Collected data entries
++++
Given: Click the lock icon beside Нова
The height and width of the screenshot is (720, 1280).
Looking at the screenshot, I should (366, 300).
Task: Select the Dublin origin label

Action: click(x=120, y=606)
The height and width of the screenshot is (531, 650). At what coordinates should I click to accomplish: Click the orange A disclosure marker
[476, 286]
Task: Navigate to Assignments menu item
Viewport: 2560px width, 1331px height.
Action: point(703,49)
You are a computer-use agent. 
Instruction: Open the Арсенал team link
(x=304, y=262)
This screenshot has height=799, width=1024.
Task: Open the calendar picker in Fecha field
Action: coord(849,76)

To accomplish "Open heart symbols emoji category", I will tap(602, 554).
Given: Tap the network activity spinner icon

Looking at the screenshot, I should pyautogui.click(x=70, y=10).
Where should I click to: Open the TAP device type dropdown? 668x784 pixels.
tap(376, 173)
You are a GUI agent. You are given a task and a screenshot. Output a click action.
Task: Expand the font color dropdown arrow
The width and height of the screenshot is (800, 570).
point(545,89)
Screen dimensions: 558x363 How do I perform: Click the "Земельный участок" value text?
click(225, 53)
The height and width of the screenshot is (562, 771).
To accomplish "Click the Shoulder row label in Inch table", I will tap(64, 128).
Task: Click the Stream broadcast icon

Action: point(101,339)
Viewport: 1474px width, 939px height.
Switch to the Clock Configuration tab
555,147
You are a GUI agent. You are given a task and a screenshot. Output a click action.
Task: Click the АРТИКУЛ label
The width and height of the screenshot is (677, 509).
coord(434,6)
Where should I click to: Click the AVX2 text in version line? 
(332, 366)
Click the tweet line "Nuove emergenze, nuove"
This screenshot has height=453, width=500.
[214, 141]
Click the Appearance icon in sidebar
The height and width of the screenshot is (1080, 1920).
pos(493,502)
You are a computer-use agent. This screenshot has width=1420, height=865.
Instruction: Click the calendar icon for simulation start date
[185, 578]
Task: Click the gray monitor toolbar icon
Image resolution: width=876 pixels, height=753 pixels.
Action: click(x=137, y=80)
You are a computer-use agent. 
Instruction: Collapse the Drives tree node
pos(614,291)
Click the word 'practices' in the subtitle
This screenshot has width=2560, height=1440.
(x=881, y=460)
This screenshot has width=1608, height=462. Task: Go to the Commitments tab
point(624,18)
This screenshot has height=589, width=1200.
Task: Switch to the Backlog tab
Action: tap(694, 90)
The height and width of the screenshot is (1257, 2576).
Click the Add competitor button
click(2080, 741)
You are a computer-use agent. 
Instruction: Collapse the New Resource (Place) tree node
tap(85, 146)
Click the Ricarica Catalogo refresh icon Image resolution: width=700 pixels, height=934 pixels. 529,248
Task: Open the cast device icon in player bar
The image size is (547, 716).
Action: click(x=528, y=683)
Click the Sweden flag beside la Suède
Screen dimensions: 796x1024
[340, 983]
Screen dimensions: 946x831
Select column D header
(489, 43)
++++
> _About this task_:
Transcribe all of the records above without altering anything.

> _Output of the task_:
Given: Click the lock icon beside Нова
The height and width of the screenshot is (720, 1280).
Looking at the screenshot, I should (366, 300).
Task: Select the Dublin origin label

Action: click(x=120, y=606)
The height and width of the screenshot is (531, 650). At what coordinates should I click to accomplish: Click the orange A disclosure marker
[476, 286]
Task: Navigate to Assignments menu item
Viewport: 2560px width, 1331px height.
Action: point(703,49)
You are a computer-use agent. 
Instruction: Open the Арсенал team link
(x=304, y=262)
This screenshot has height=799, width=1024.
Task: Open the calendar picker in Fecha field
Action: coord(849,76)

To accomplish "Open heart symbols emoji category", I will tap(602, 554).
Given: Tap the network activity spinner icon

Looking at the screenshot, I should pyautogui.click(x=70, y=10).
Where should I click to: Open the TAP device type dropdown? 668x784 pixels.
tap(376, 173)
You are a GUI agent. You are given a task and a screenshot. Output a click action.
Task: Expand the font color dropdown arrow
The width and height of the screenshot is (800, 570).
point(545,89)
Screen dimensions: 558x363 How do I perform: Click the "Земельный участок" value text?
click(225, 53)
The height and width of the screenshot is (562, 771).
To accomplish "Click the Shoulder row label in Inch table", I will tap(64, 128).
Task: Click the Stream broadcast icon

Action: point(101,339)
Viewport: 1474px width, 939px height.
Switch to the Clock Configuration tab
555,147
You are a GUI agent. You are given a task and a screenshot. Output a click action.
Task: Click the АРТИКУЛ label
The width and height of the screenshot is (677, 509).
coord(434,6)
Where should I click to: Click the AVX2 text in version line? 
(332, 366)
Click the tweet line "Nuove emergenze, nuove"
This screenshot has height=453, width=500.
[214, 141]
Click the Appearance icon in sidebar
The height and width of the screenshot is (1080, 1920).
pos(493,502)
You are a computer-use agent. This screenshot has width=1420, height=865.
Instruction: Click the calendar icon for simulation start date
[185, 578]
Task: Click the gray monitor toolbar icon
Image resolution: width=876 pixels, height=753 pixels.
Action: click(x=137, y=80)
You are a computer-use agent. 
Instruction: Collapse the Drives tree node
pos(614,291)
Click the word 'practices' in the subtitle
This screenshot has width=2560, height=1440.
(x=881, y=460)
This screenshot has width=1608, height=462. Task: Go to the Commitments tab
point(624,18)
This screenshot has height=589, width=1200.
Task: Switch to the Backlog tab
Action: tap(694, 90)
The height and width of the screenshot is (1257, 2576).
Click the Add competitor button
click(2080, 741)
You are a computer-use agent. 
Instruction: Collapse the New Resource (Place) tree node
tap(85, 146)
Click the Ricarica Catalogo refresh icon Image resolution: width=700 pixels, height=934 pixels. 529,248
Task: Open the cast device icon in player bar
The image size is (547, 716).
Action: click(x=528, y=683)
Click the Sweden flag beside la Suède
Screen dimensions: 796x1024
[340, 983]
Screen dimensions: 946x831
Select column D header
(489, 43)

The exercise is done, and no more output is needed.